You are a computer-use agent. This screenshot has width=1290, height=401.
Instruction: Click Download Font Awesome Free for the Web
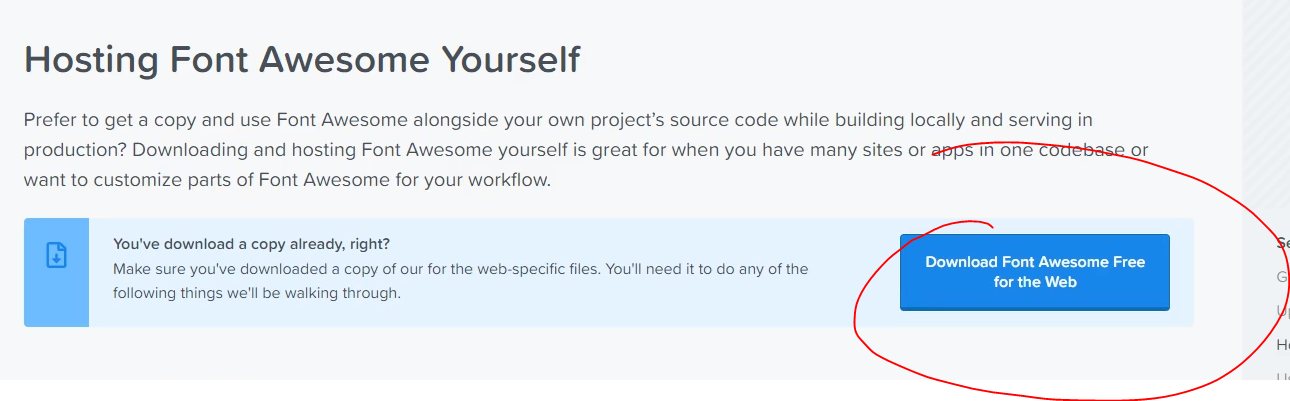tap(1034, 272)
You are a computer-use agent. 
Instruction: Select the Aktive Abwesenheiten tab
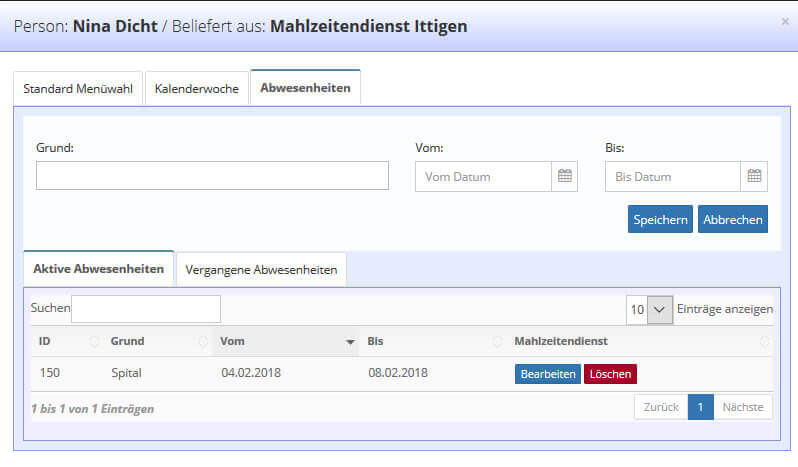pyautogui.click(x=98, y=269)
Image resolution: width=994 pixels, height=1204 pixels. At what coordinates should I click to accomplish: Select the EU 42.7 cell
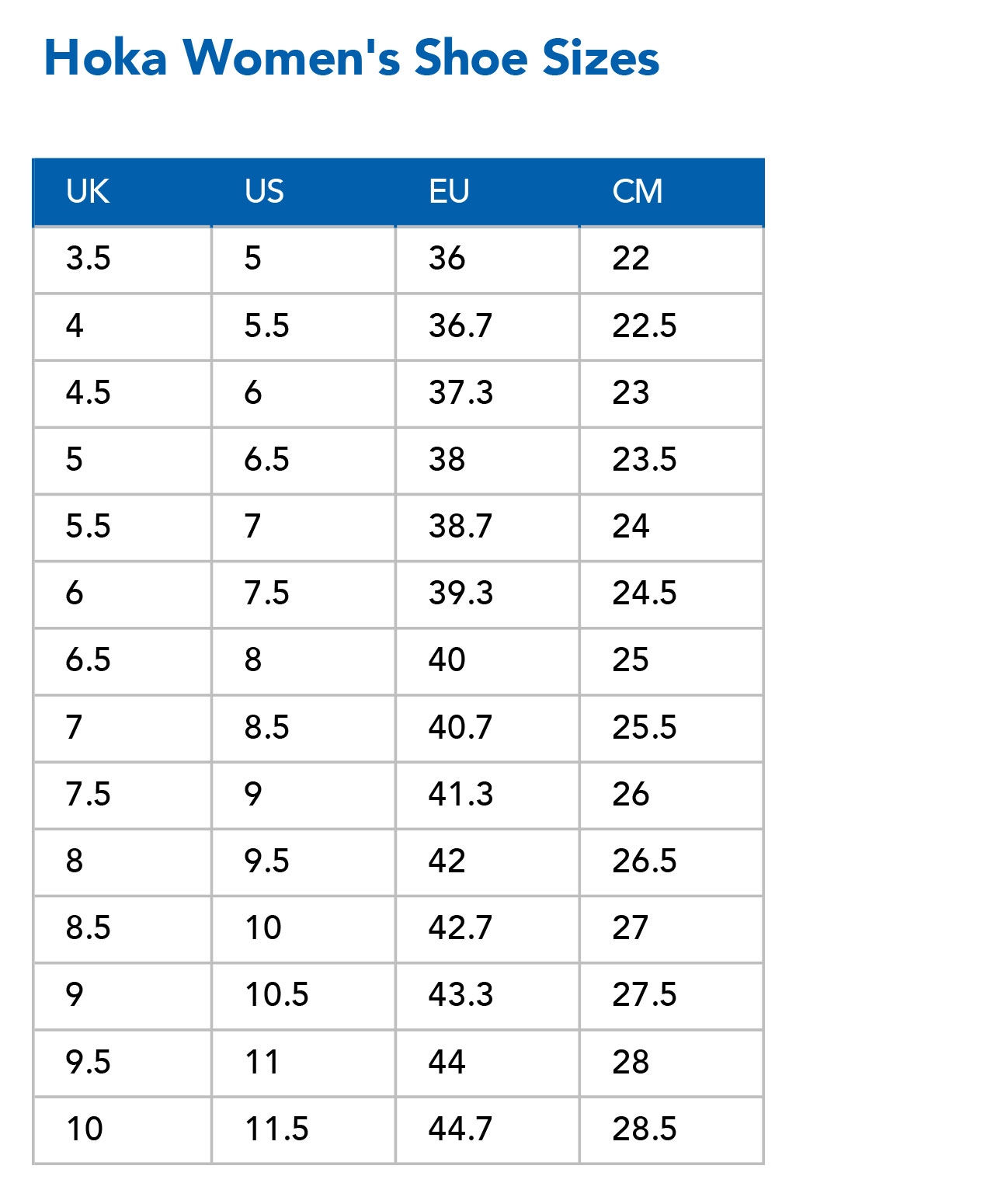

++++++++

* Aim *
Can you repeat every line of the records above word for word, leaving out the pictures?

* Finished exercise *
You are a computer-use agent. This screenshot has width=1290, height=401.
Instruction: Click Download Font Awesome Free for the Web
tap(1034, 272)
You are a computer-use agent. 
Instruction: Select the Aktive Abwesenheiten tab
pyautogui.click(x=98, y=269)
Image resolution: width=994 pixels, height=1204 pixels. At what coordinates should I click to accomplish: Select the EU 42.7 cell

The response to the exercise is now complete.